Cookies are small text files or other storage mechanisms that store information on devices and retrieve information from devices. For example, to store the login status in a user account, the contents of a shopping cart in an e-shop, the accessed content, or the used functions of an online offering. Cookies can also be used for various purposes, such as ensuring the functionality, security, and convenience of online offerings, as well as analyzing visitor traffic.

Consent Notes: We use cookies in accordance with legal regulations. Therefore, we obtain prior consent from users, unless it is not required by law. Consent is not necessary, in particular, when storing and retrieving information, including cookies, is absolutely necessary to provide users with a telemedia service (i.e., our online offering) that they expressly requested. Cookies that are absolutely necessary usually include cookies with functions that serve the display and functionality of the online offering, load balancing, security, storage of user preferences and choices, or similar purposes related to the provision of the main and ancillary functions of the requested online offering by users. The revocable consent is communicated clearly to users and includes information about the respective cookie usage.

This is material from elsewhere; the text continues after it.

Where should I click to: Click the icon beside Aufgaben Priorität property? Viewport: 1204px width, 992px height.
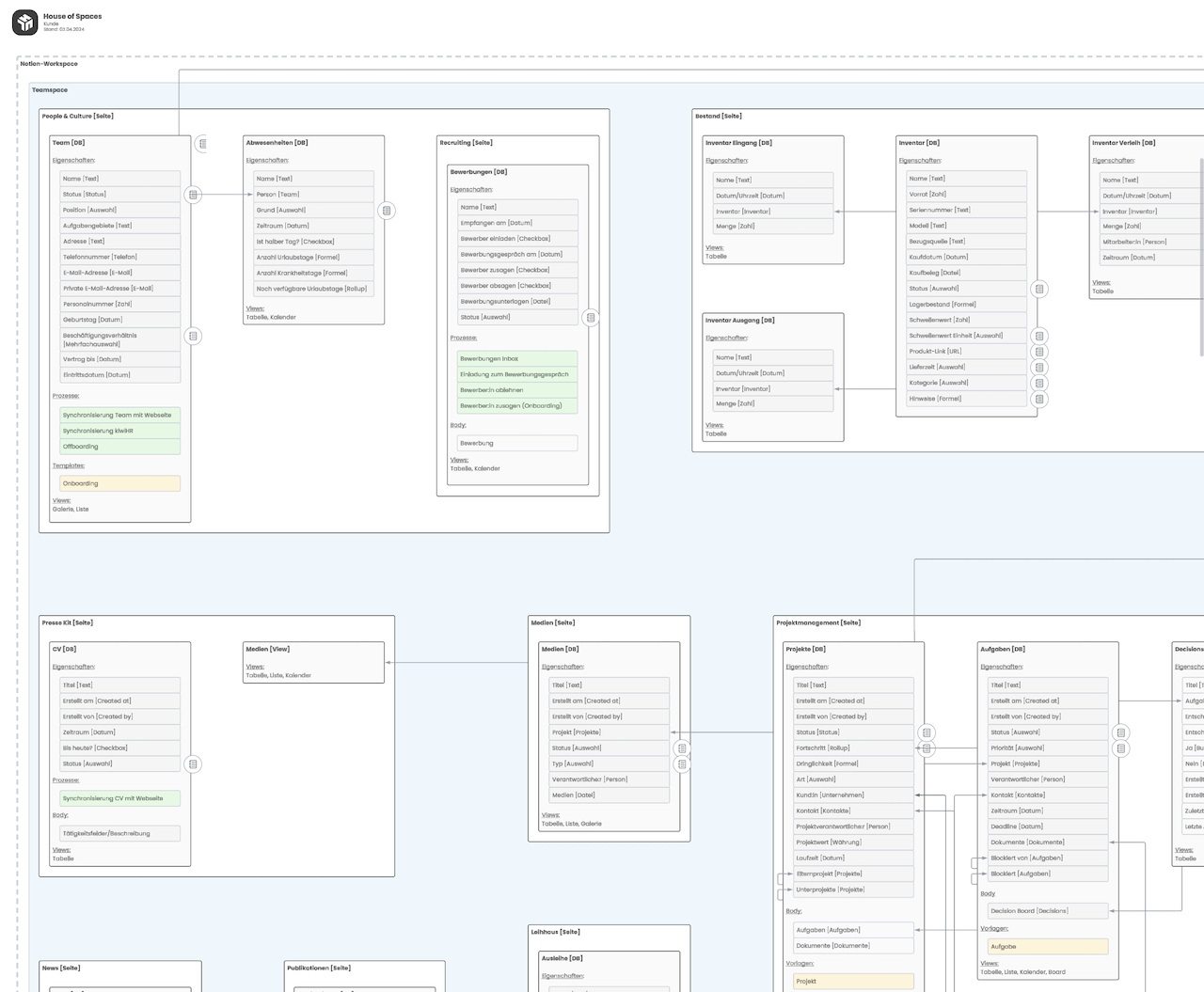tap(1121, 748)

Notes on Data Protection Legal Bases: The data protection legal basis on which we process users' personal data using cookies depends on whether we ask users for consent. If users consent, the legal basis for processing their data is the declared consent. Otherwise, data processed using cookies will be based on our legitimate interests (e.g., in the business operation of our online offering and improving its usability) or, if required to fulfill our contractual obligations, based on the necessity of using cookies to fulfill our contractual obligations. We will clarify the purposes for which we process cookies in this privacy policy or within the context of our consent and processing processes.

Storage Duration: Regarding the storage duration, the following types of cookies are distinguished:

  • Temporary Cookies (also: Session Cookies): Temporary cookies are deleted at the latest after a user leaves an online offering and closes their device (e.g., browser or mobile application).
  • Persistent Cookies: Persistent cookies remain stored even after the device is closed. For example, the login status can be saved, or preferred content can be displayed directly when the user revisits a website. Likewise, data collected from users using cookies can be used for measuring reach. If we do not provide users with explicit information about the type and storage duration of cookies (e.g., when obtaining consent), users should assume that cookies are persistent and the storage duration can last up to two years.

General Information about Revocation and Objection ("Opt-Out"): Users can revoke their given consents at any time and object to the processing according to legal requirements. Users can, among other things, restrict the use of cookies in their browser settings (although this may also limit the functionality of our online offering). Objection to the use of cookies for online marketing purposes can also be declared through the websites https://optout.aboutads.info and https://www.youronlinechoices.com/.

  • Legal Bases: Legitimate Interests (Art. 6(1)(f) GDPR). Consent (Art. 6(1)(a) GDPR).

Additional Information about Processing Procedures, Methods, and Services:

  • Processing of Cookie Data based on Consent: We use a cookie consent management process in which users' consents for the use of cookies, as well as the processing and providers mentioned within the scope of the cookie consent management process, are obtained, managed, and revocable by users. The consent declaration is stored to avoid repeated requests and to be able to provide evidence of consent in accordance with legal obligations. The storage can be done server-side and/or in a cookie (known as an opt-in cookie or using similar technologies) to associate the consent with a user or their device. Subject to individual information about the providers of cookie management services, the following applies: The duration of consent storage can be up to two years. In this process, a pseudonymous user identifier is generated and stored along with the time of consent, details about the scope of consent (e.g., which categories of cookies and/or service providers), as well as the browser, system, and device used; Legal Basis: Consent (Art. 6(1)(a) GDPR).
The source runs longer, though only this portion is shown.